▶ _TASK DIRECTIONS_
No line of the records may be dropped; print them all again exactly.

◇ ◇ ◇ ◇ ◇

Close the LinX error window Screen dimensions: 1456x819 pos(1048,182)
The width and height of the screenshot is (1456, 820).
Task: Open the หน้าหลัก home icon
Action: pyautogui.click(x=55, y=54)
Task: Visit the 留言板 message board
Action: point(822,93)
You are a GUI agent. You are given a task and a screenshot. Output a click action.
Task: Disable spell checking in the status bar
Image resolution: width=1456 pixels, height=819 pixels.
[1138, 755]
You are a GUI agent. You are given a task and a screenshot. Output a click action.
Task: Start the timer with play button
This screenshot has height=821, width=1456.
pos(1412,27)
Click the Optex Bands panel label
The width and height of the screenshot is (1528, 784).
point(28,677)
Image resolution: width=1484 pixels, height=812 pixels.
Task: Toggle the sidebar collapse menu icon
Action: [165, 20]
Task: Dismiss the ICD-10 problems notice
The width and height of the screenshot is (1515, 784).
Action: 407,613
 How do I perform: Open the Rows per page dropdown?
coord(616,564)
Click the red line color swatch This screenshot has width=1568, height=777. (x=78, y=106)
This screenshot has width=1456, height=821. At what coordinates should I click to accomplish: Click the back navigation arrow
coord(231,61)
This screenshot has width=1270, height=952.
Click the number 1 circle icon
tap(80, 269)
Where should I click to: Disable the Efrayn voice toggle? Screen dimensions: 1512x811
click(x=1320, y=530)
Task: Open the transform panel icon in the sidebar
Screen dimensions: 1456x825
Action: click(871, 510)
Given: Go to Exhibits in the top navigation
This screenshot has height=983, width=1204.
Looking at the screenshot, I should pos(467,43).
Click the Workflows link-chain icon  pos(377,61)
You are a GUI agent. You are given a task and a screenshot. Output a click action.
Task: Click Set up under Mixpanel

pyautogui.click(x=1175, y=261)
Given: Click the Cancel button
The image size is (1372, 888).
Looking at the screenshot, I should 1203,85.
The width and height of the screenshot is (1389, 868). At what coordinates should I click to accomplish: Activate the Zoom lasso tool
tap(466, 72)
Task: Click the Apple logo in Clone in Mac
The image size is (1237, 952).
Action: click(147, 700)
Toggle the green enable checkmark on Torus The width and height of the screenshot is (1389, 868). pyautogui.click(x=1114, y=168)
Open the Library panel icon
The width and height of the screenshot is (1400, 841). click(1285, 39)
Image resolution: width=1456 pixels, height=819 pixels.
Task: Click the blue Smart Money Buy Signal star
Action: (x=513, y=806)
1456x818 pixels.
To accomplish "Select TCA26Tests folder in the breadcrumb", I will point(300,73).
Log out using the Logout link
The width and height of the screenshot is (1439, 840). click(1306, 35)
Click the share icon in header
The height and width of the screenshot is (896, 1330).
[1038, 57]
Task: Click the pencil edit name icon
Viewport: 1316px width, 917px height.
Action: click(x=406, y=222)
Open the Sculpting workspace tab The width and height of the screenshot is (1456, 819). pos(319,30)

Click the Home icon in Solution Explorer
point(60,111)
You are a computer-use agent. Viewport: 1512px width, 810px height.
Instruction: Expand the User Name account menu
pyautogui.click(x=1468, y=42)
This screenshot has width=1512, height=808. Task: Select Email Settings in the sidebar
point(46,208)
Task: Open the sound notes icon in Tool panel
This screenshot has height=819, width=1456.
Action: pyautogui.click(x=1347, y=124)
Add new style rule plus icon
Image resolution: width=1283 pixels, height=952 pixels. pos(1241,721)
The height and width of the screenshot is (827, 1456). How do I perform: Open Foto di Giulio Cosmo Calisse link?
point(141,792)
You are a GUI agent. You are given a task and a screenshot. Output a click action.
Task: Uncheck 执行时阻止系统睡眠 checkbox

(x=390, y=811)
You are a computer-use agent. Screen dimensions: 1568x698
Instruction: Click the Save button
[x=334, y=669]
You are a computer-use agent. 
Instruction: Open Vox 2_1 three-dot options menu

◇ ◇ ◇ ◇ ◇

▶ _SOLUTION TO THE EXERCISE_
Close the LinX error window Screen dimensions: 1456x819 pos(1048,182)
The width and height of the screenshot is (1456, 820).
Task: Open the หน้าหลัก home icon
Action: pyautogui.click(x=55, y=54)
Task: Visit the 留言板 message board
Action: point(822,93)
You are a GUI agent. You are given a task and a screenshot. Output a click action.
Task: Disable spell checking in the status bar
Image resolution: width=1456 pixels, height=819 pixels.
[1138, 755]
You are a GUI agent. You are given a task and a screenshot. Output a click action.
Task: Start the timer with play button
This screenshot has height=821, width=1456.
pos(1412,27)
Click the Optex Bands panel label
The width and height of the screenshot is (1528, 784).
point(28,677)
Image resolution: width=1484 pixels, height=812 pixels.
Task: Toggle the sidebar collapse menu icon
Action: [165, 20]
Task: Dismiss the ICD-10 problems notice
The width and height of the screenshot is (1515, 784).
Action: 407,613
 How do I perform: Open the Rows per page dropdown?
coord(616,564)
Click the red line color swatch This screenshot has width=1568, height=777. (x=78, y=106)
This screenshot has width=1456, height=821. At what coordinates should I click to accomplish: Click the back navigation arrow
coord(231,61)
This screenshot has width=1270, height=952.
Click the number 1 circle icon
tap(80, 269)
Where should I click to: Disable the Efrayn voice toggle? Screen dimensions: 1512x811
click(x=1320, y=530)
Task: Open the transform panel icon in the sidebar
Screen dimensions: 1456x825
Action: click(871, 510)
Given: Go to Exhibits in the top navigation
This screenshot has height=983, width=1204.
Looking at the screenshot, I should pos(467,43).
Click the Workflows link-chain icon  pos(377,61)
You are a GUI agent. You are given a task and a screenshot. Output a click action.
Task: Click Set up under Mixpanel

pyautogui.click(x=1175, y=261)
Given: Click the Cancel button
The image size is (1372, 888).
Looking at the screenshot, I should 1203,85.
The width and height of the screenshot is (1389, 868). At what coordinates should I click to accomplish: Activate the Zoom lasso tool
tap(466, 72)
Task: Click the Apple logo in Clone in Mac
The image size is (1237, 952).
Action: click(147, 700)
Toggle the green enable checkmark on Torus The width and height of the screenshot is (1389, 868). pyautogui.click(x=1114, y=168)
Open the Library panel icon
The width and height of the screenshot is (1400, 841). click(1285, 39)
Image resolution: width=1456 pixels, height=819 pixels.
Task: Click the blue Smart Money Buy Signal star
Action: (x=513, y=806)
1456x818 pixels.
To accomplish "Select TCA26Tests folder in the breadcrumb", I will point(300,73).
Log out using the Logout link
The width and height of the screenshot is (1439, 840). click(1306, 35)
Click the share icon in header
The height and width of the screenshot is (896, 1330).
[1038, 57]
Task: Click the pencil edit name icon
Viewport: 1316px width, 917px height.
Action: click(x=406, y=222)
Open the Sculpting workspace tab The width and height of the screenshot is (1456, 819). pos(319,30)

Click the Home icon in Solution Explorer
point(60,111)
You are a computer-use agent. Viewport: 1512px width, 810px height.
Instruction: Expand the User Name account menu
pyautogui.click(x=1468, y=42)
This screenshot has width=1512, height=808. Task: Select Email Settings in the sidebar
point(46,208)
Task: Open the sound notes icon in Tool panel
This screenshot has height=819, width=1456.
Action: pyautogui.click(x=1347, y=124)
Add new style rule plus icon
Image resolution: width=1283 pixels, height=952 pixels. pos(1241,721)
The height and width of the screenshot is (827, 1456). How do I perform: Open Foto di Giulio Cosmo Calisse link?
point(141,792)
You are a GUI agent. You are given a task and a screenshot. Output a click action.
Task: Uncheck 执行时阻止系统睡眠 checkbox

(x=390, y=811)
You are a computer-use agent. Screen dimensions: 1568x698
Instruction: Click the Save button
[x=334, y=669]
You are a computer-use agent. 
Instruction: Open Vox 2_1 three-dot options menu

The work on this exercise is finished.